### What to work on
Reproduce the part of the solar storm text that starts at "Although some modeling" and ends at "machine learning project.", word for word.

### Text
------------------------
In new research from the University of California, Irvine, scientists zeroed in on some of the potential weak points in our internet infrastructure to help us get ahead.

Disrupting the Grid

Researchers who study space weather are constantly observing solar phenomena and attempting to predict them. There are three main types of events that they focus on: geomagnetic storms, solar energetic particles impacting satellites, and radio bursts associated with flares that can interrupt satellite communications.

Geomagnetic storms, for their part, “start as eruptions in the sun,” Robert Steenburgh, acting lead of the Space Weather Forecast Office at NOAA, tells Popular Mechanics. “The sun will burp out big blobs of plasma into space. The blob carries its own magnetic field with it. And if it’s directed at Earth, if it arrives, it can interact with the Earth’s magnetic field and cause geomagnetic storming. This is probably the most consequential of them.”

Geomagnetic storms disrupt the grid by inducing electric currents on power lines, Steenburgh says. They can also induce currents in cables under the ocean.

“Although the geomagnetic storm is affecting the Earth as a whole, the impacts on the grid are localized based on the geology of the underlying surface underneath those power lines,” Steenburgh explains. “So there are places where that infrastructure’s more susceptible to those induced currents ... It has to do with ground conductivity.”

Satellites can also be affected by “solar energetic protons and heavy nuclei that are ejected during these violent events on the sun,” Steenburgh says. “They can reach Earth in minutes to hours. Spacecraft in orbit can be affected by these particles if they bury themselves in the electronics of the satellites.”

“Black Swan” Events

The U.S. is particularly at risk for web disconnection during solar storms because it’s located at a high latitude and has longer cable infrastructure than Europe, according to the new research. Singapore is a hub of web activity at a safer location near the equator. Asia is relatively resilient; Chinese cities are less safe than Indian ones, though. Australia, New Zealand, and nearby islands will likely lose their long-distance connections. The cable connecting Europe and Brazil is less prone to damage than the ones connecting the United States and Europe.

In the paper, researchers recommend putting undersea cables at lower latitudes. It also supports improving failure testing and modeling, automated responses, data protocols and backup systems.

“We do a lot of failure testing, but most of the testing is for few failures,” Sangeetha Abdu Jyothi, assistant professor of computer science at the University of California, Irvine and author of the paper, tells Popular Mechanics. “Solar superstorms can create a scenario which could cause massive failures. Multiple data centers, multiple links, multiple routers could be down at the same time. We don’t even understand how infrastructure would respond to such a failure scenario. [There are] currently a lot of hand-coded rules for how things should be migrated.”

The COVID-19 pandemic, which Jyothi refers to as a “black swan” event for its unpredictable nature, inspired her to research this topic. “Our society is not taking into account the worst-case scenarios. It was during that lockdown time in April 2020 that I started thinking … I had read about these solar storms a long time back.”

Although some modeling tools for space weather exist, it’s still quite difficult to predict what the sun will do. Steenburgh says that he is excited about the progress scientists are making with digital models, including a new machine learning project.
------------------------
### Source information

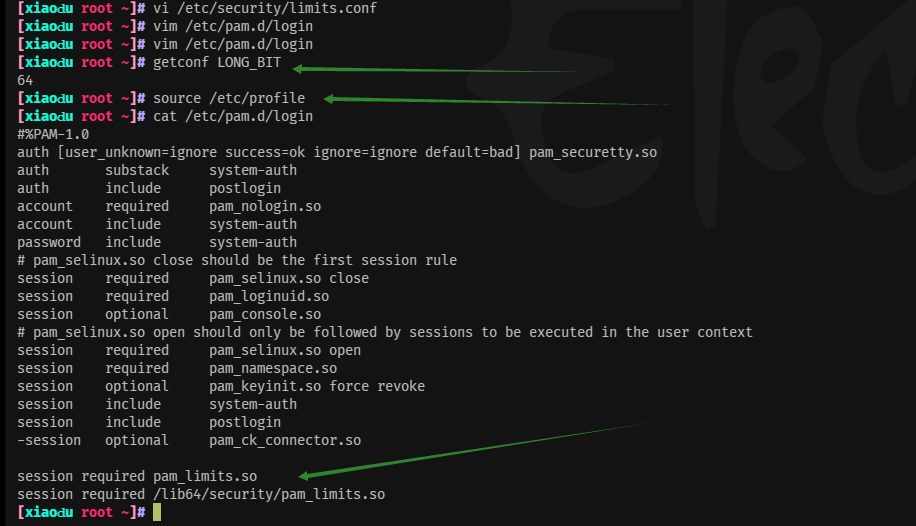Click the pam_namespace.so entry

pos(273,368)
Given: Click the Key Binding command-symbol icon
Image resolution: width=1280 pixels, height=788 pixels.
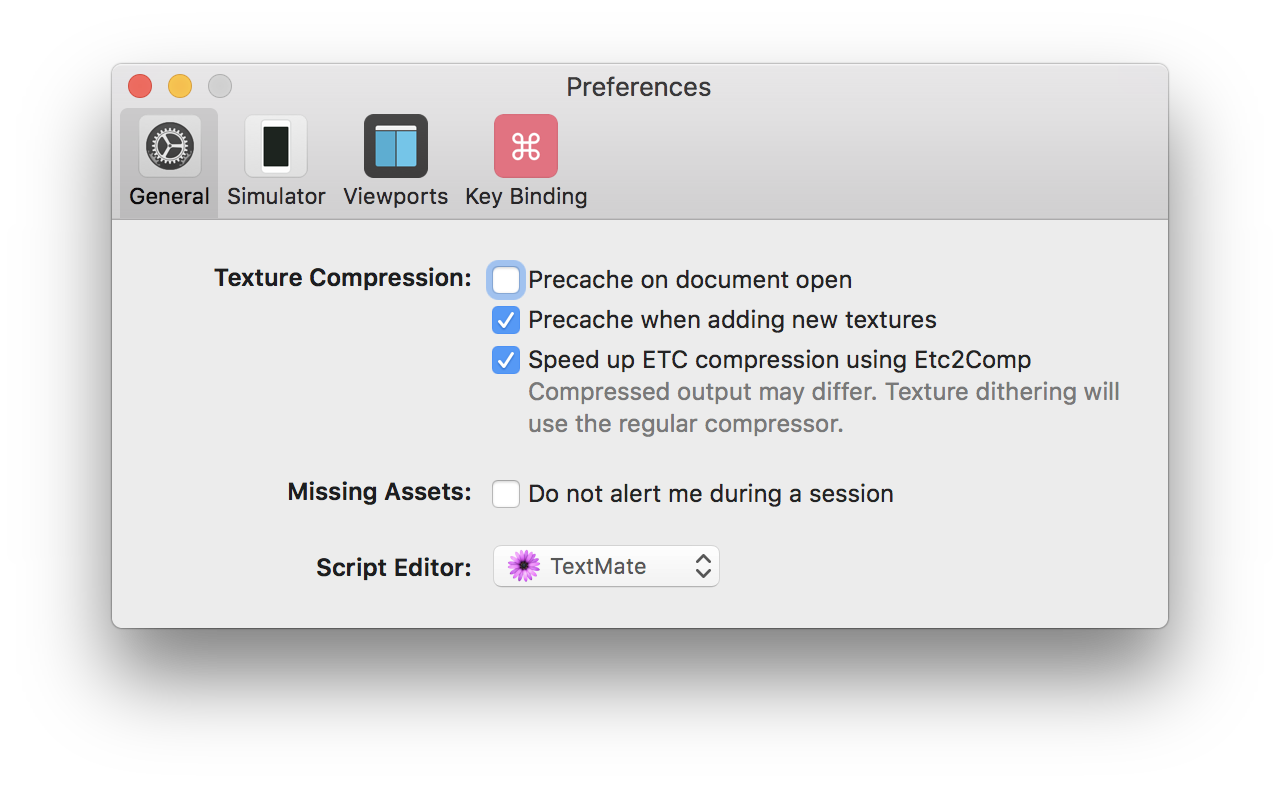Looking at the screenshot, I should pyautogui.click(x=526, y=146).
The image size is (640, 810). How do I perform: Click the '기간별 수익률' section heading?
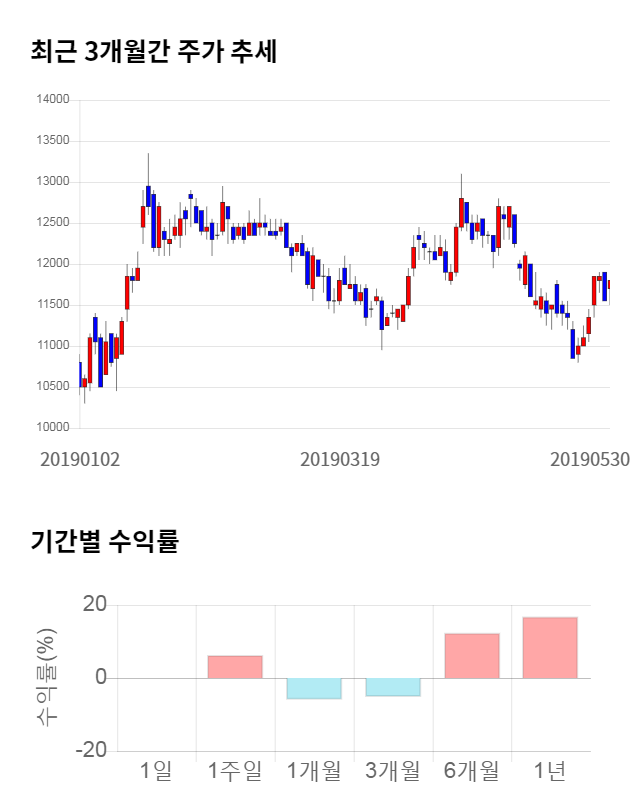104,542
------------------------
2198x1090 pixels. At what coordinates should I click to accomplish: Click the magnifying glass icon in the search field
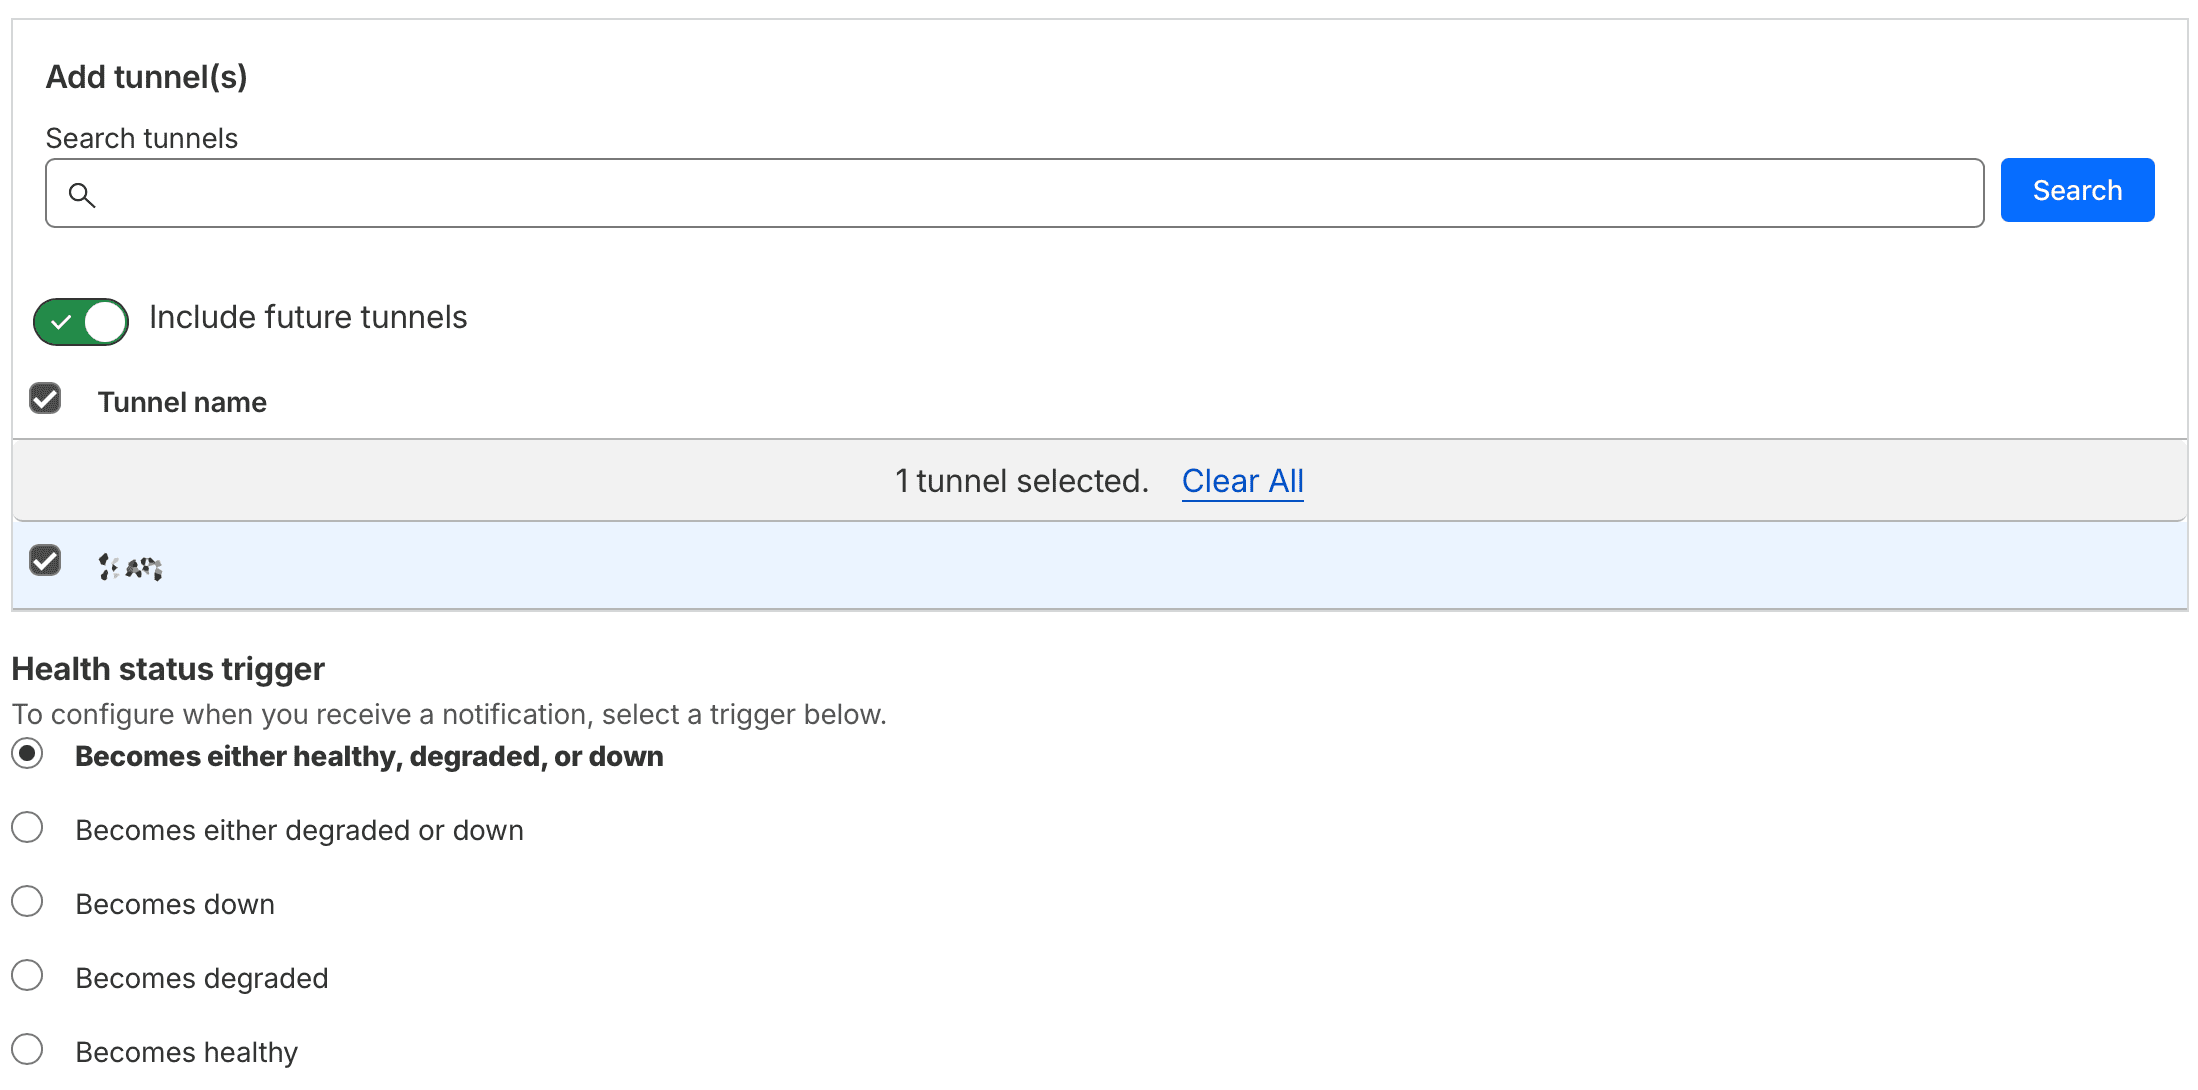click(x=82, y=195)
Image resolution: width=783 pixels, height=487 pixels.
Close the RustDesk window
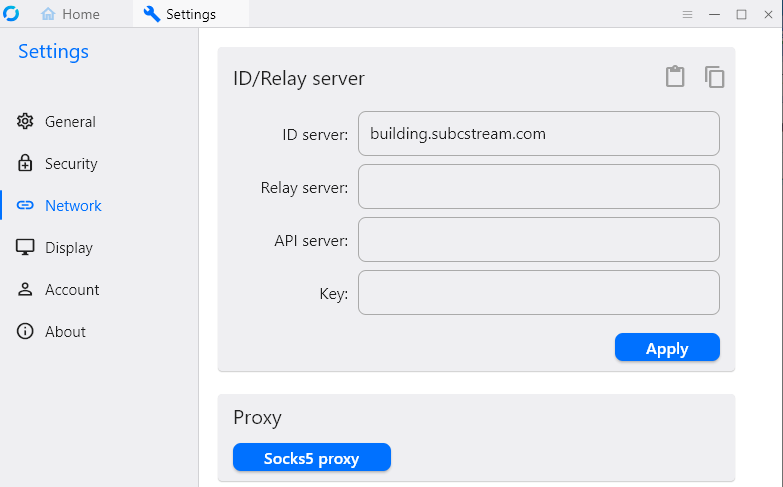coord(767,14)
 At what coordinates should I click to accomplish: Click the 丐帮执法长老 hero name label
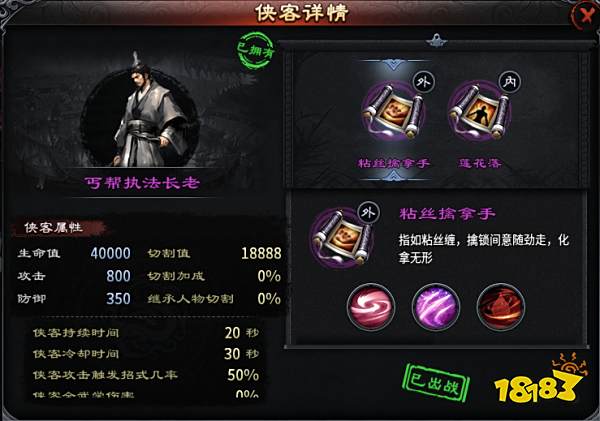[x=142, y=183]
------------------------
### Solution to this task
Although some modeling tools for space weather exist, it’s still quite difficult to predict what the sun will do. Steenburgh says that he is excited about the progress scientists are making with digital models, including a new machine learning project.